Stated exercise
Copy every line of the records below word for word, omitting the pictures.

Saved data entries
## Start

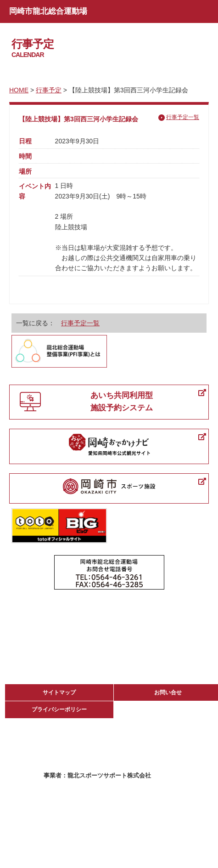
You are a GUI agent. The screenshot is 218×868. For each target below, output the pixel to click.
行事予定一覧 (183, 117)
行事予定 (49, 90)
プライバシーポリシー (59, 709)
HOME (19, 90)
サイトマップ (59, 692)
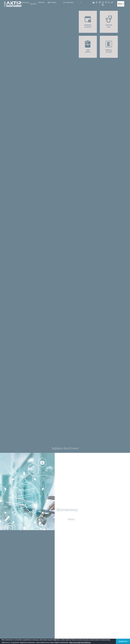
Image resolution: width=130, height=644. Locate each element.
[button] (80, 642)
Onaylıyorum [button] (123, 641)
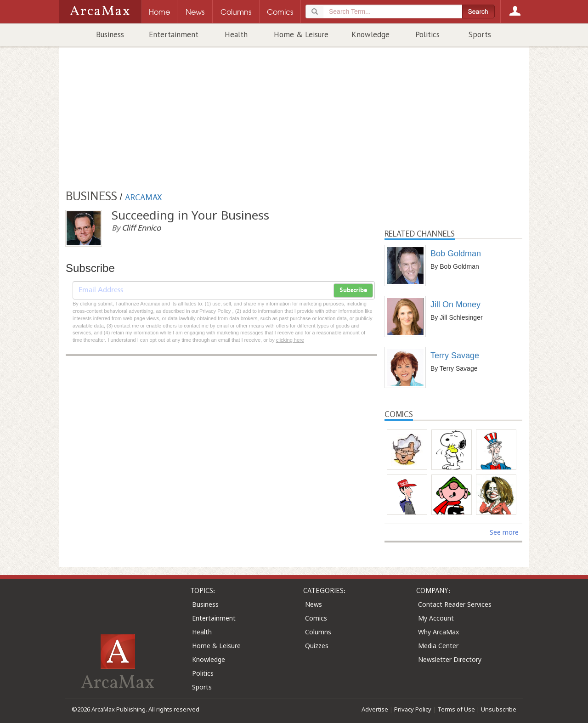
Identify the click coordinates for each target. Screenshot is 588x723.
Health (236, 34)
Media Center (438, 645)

## End

Exercise result
You are a GUI agent. The screenshot is 218×868. For each target below, output the pixel to click.
行事予定一覧 (183, 117)
行事予定 (49, 90)
プライバシーポリシー (59, 709)
HOME (19, 90)
サイトマップ (59, 692)
Image resolution: width=130, height=644. Locate each element.
[button] (80, 642)
Onaylıyorum [button] (123, 641)
Identify the click coordinates for each target. Screenshot is 588x723.
Health (236, 34)
Media Center (438, 645)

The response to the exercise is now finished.